▶ _Task to carry out_: What is needed is a faithful copy of all the entries, with no pictures in it.

▶ _Data for this exercise_:
"""

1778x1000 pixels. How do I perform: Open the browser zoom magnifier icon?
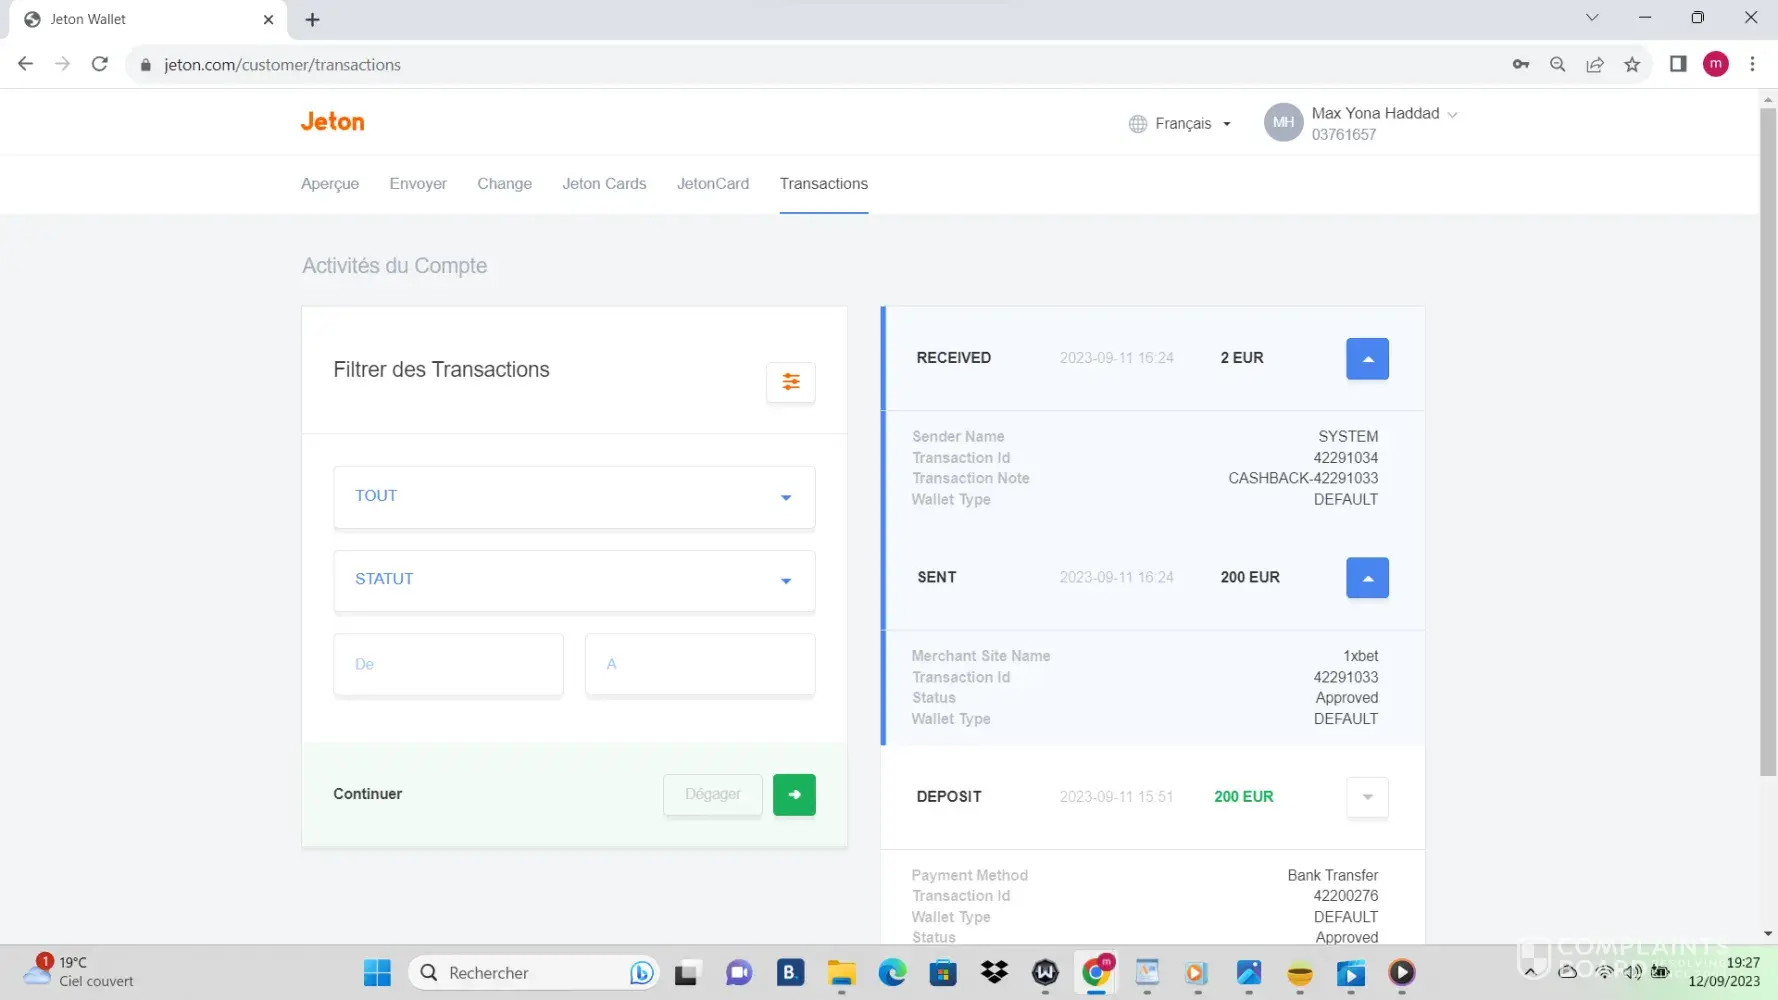tap(1557, 65)
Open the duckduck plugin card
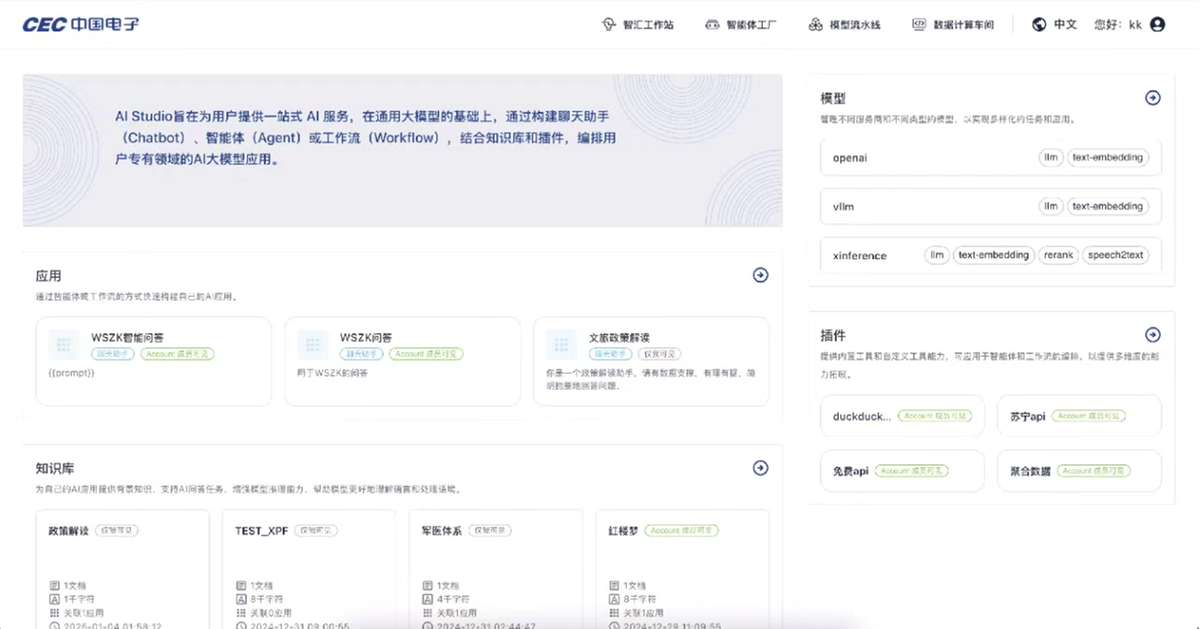This screenshot has width=1200, height=629. (902, 416)
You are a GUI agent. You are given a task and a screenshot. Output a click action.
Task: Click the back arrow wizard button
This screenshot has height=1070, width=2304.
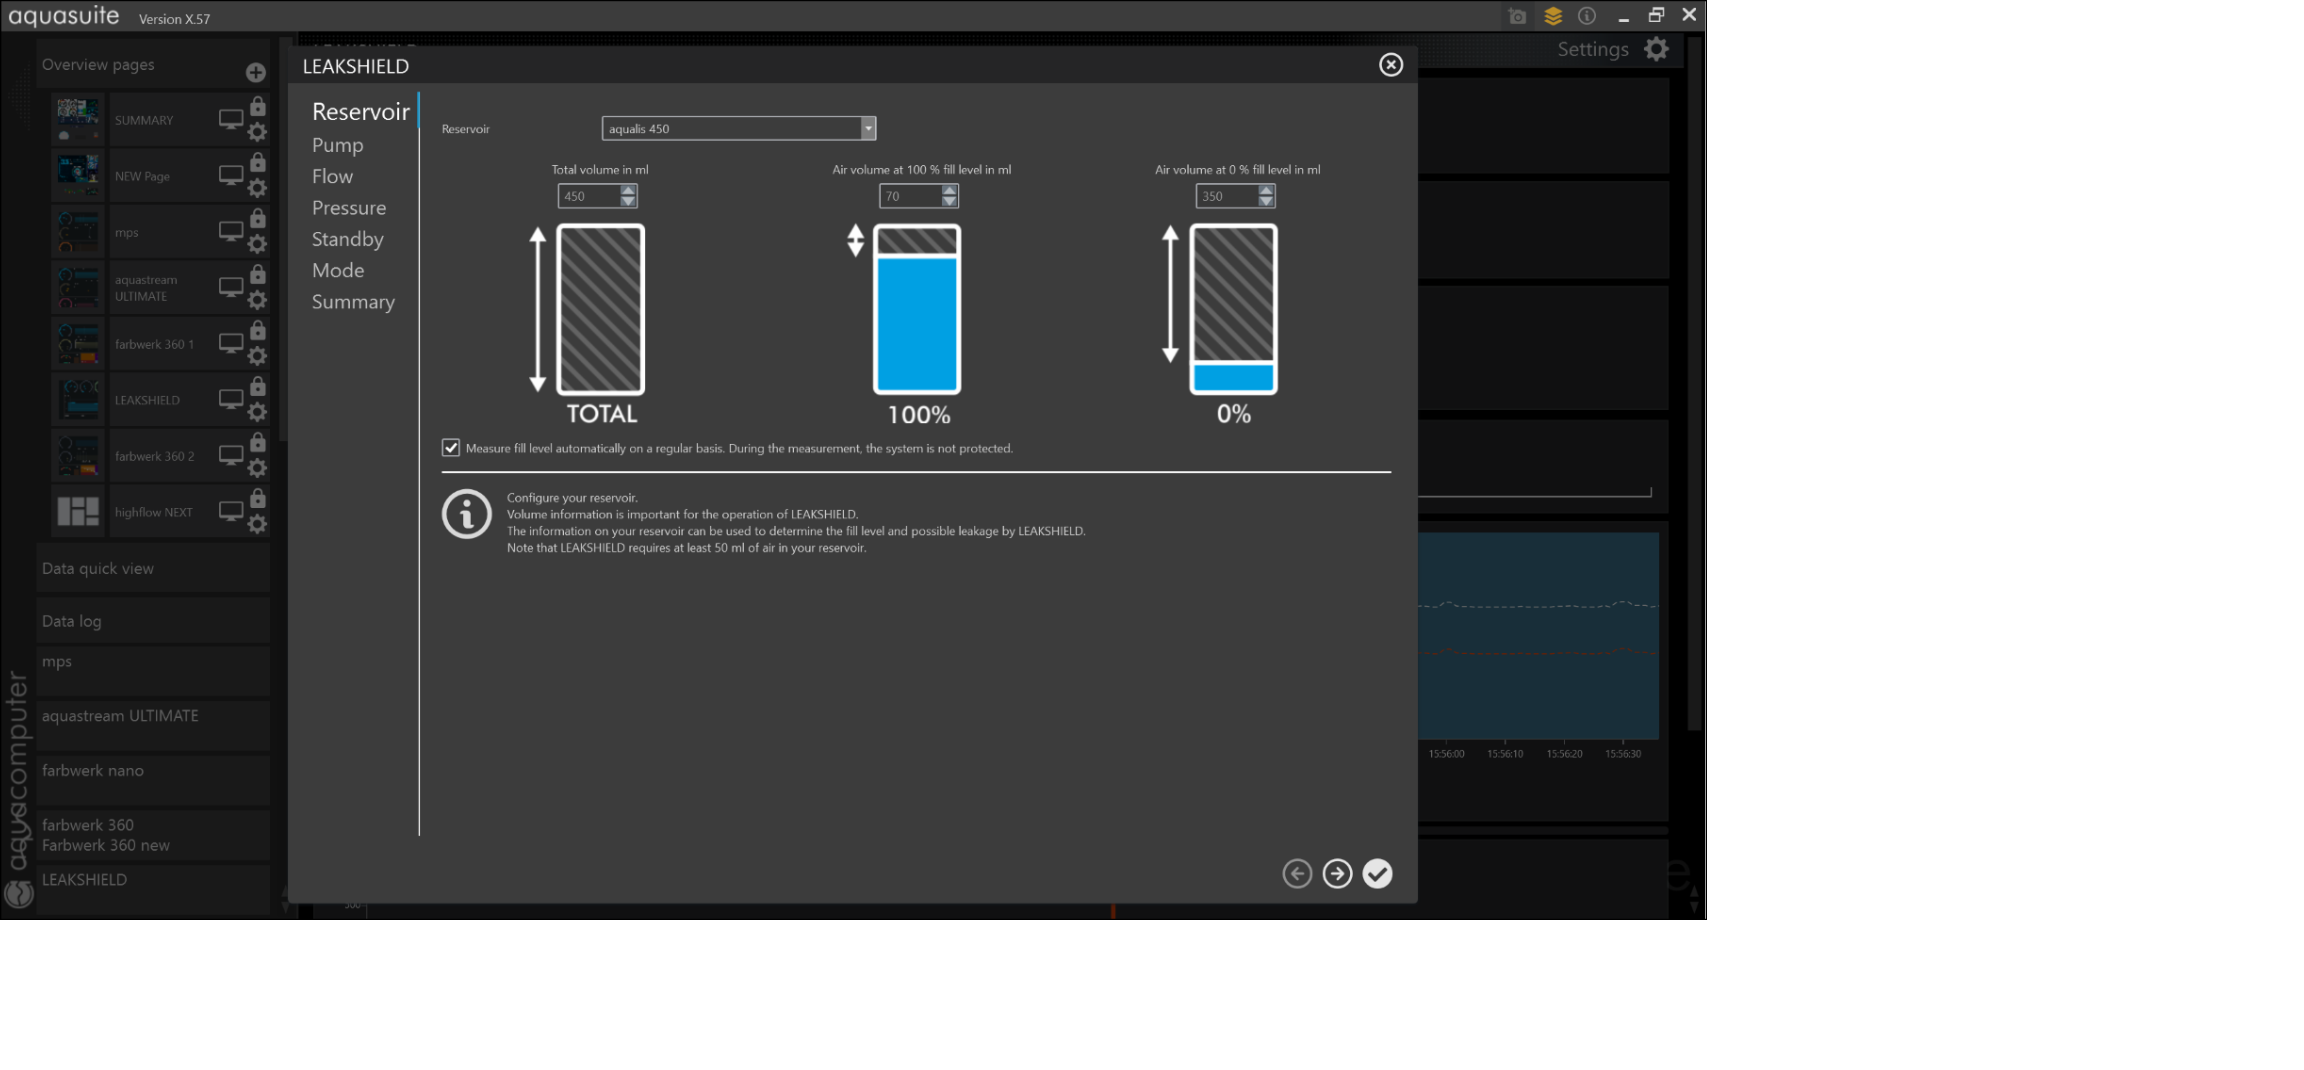(x=1297, y=874)
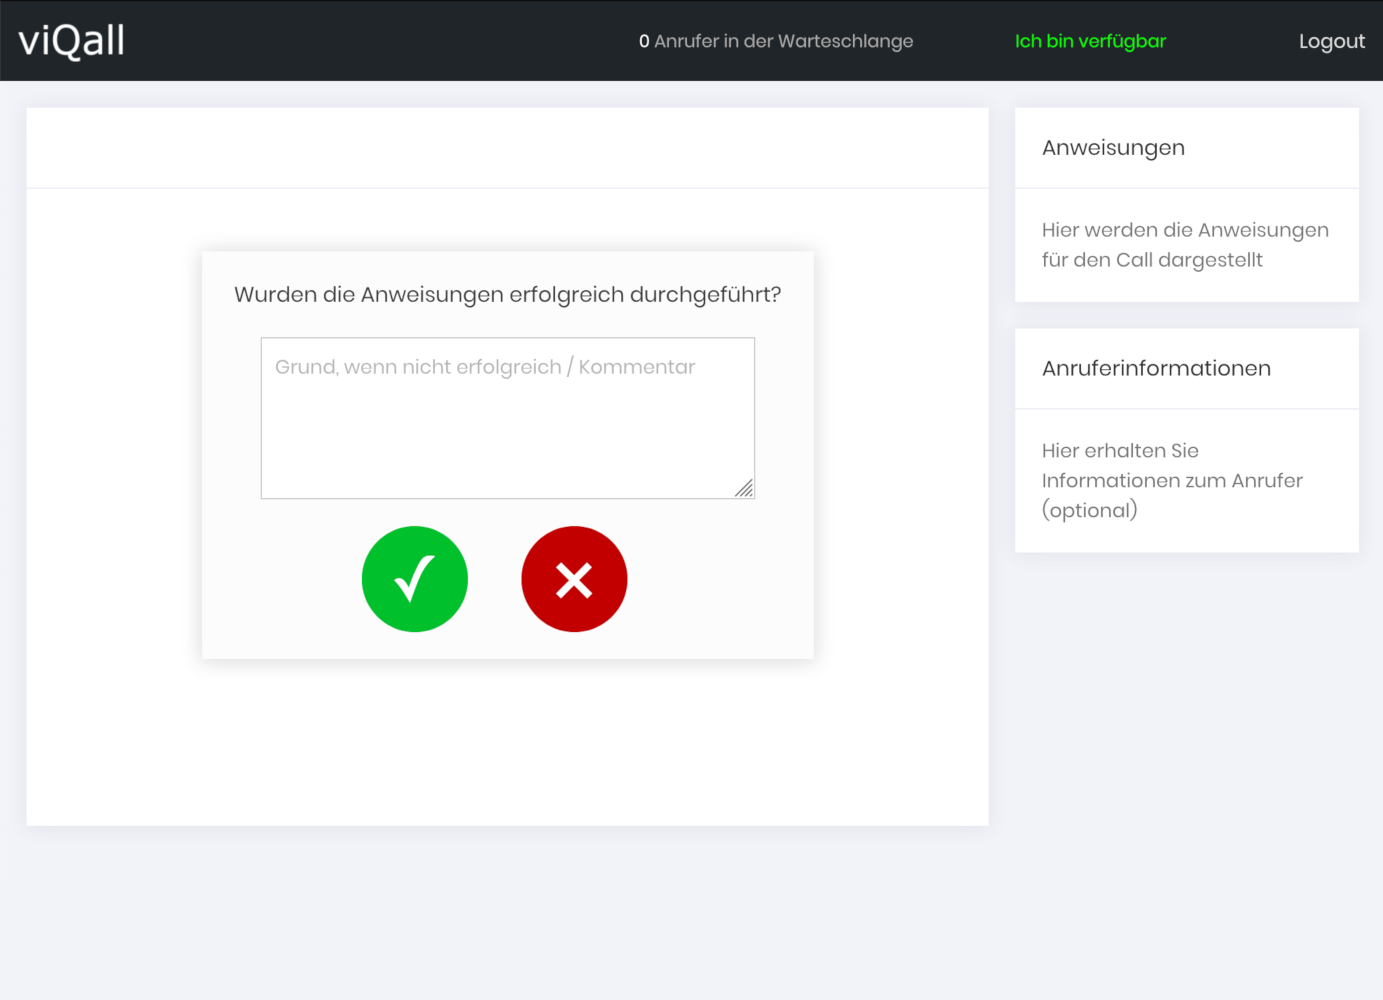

"""

▶ _Answer to this problem_:
1778x1000 pixels. How do I perform: Open the browser zoom magnifier icon?
tap(1557, 65)
Open the duckduck plugin card
This screenshot has width=1200, height=629. (902, 416)
You are a GUI agent. You are given a task and a screenshot. Output a click action.
Task: Click the back arrow wizard button
This screenshot has height=1070, width=2304.
(x=1297, y=874)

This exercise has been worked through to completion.